さてと、どでーんと横たわったこの肉塊。肉の表面は酸化して黒ずみ、ガビンガビンになっているのがわかるだろう。ドライエージングビーフ(DAB)をやろうとするとこのガビガビを切りはずさなければならないため、当初の肉の重量から大きく歩留りが悪くなる。

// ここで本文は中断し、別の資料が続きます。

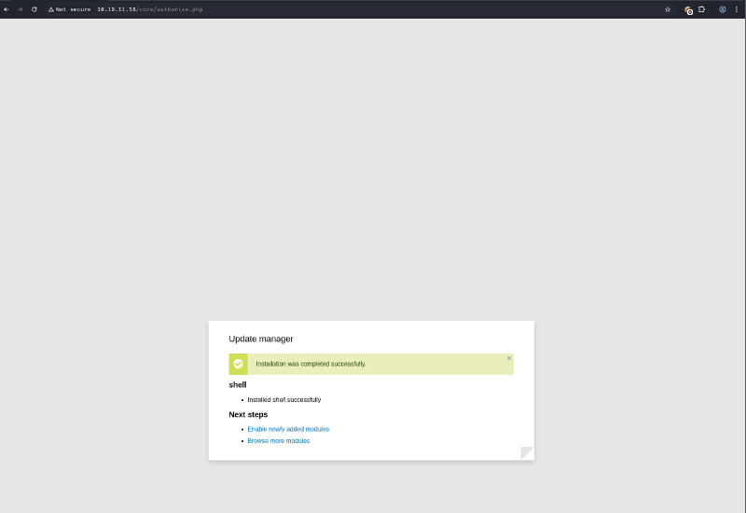
Task: Open the browser profile icon
Action: (x=723, y=9)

で、さの萬さんの工夫が肉上部に見える骨だ。日本ではロースを部分肉にするときに骨を外して流通するのが普通だが、そうすると肉塊の全面がガビガビになるため歩留りは40%程度になってしまうこともあるという。そこで、骨をつけたままで冷蔵庫内において熟成させる。そうすることによって骨がある部分は空気に触れずガードしてくれるので、歩留りが上がるのだ。もちろん骨を抜くための免許が別途必要なのだが、さの萬さんはそれを取得している。
(実は、今回さちの肉を解体してくれたと畜場に「骨付きで送ってくれ」と伝えた際、前例がなかったらしくかなり渋られたが、結局対応してくれた。感謝である。)
さて、いよいよこの肉の骨とガビガビを除去し、食べられる肉に切り出す工程だ。さの萬で長らくお務めになり、現在は技術アドバイザーとして後進の育成に関わっておられる伊藤さんがこれにあたってくださった!
まずは脊柱の関節ごとに、のこぎりで縦に切り目を入れていく。
こうして脊椎ごとに切れ目を入れた後、横に伸びている骨の周りに包丁を入れ、切り出して骨を抜く。
こうして骨が抜かれていくのだ!
伊藤さんの動きは身体全体をダイナミックに使うものだが、一切の無駄がない。実詰めている広瀬シェフも「むちゃくちゃ、早いです、、、」と嘆息している。
10分程度で、全ての骨が除去された!
この段階で重量を量ってみると13.05キロ。骨抜き前には15キロあったので、すでに1.5キロ減ったわけだ。
さてここからさらに、ガビガビ肉を剥がしていく。
包丁をよく研いで、、、
そして、、、こんなに小さくなりました!
取り去った部分だけでこんなにあるのだから、それも仕方がない。
はかりに乗せてみると、、、
8.94キロ!13.5キロから34%減である。「歩留りはまあまあかな。」と佐野社長がおっしゃるが、肉として販売する際にはこの除去した部分も乗せなければならないから、通常より少なくとも34%価格が上がる。それに肉加工賃も乗せなければならないから、DABは高くて当たり前なのだ。
さて、このロース一本を、まずは5キロ注文してくれている大阪は心斎橋のドゥ・アッシュさんに送り、残りをまずは僕たちで試食する!
一枚は佐野社長に焼いていただき、もう一枚はDAB初体験の広瀬シェフに焼いてもらうという趣向だ。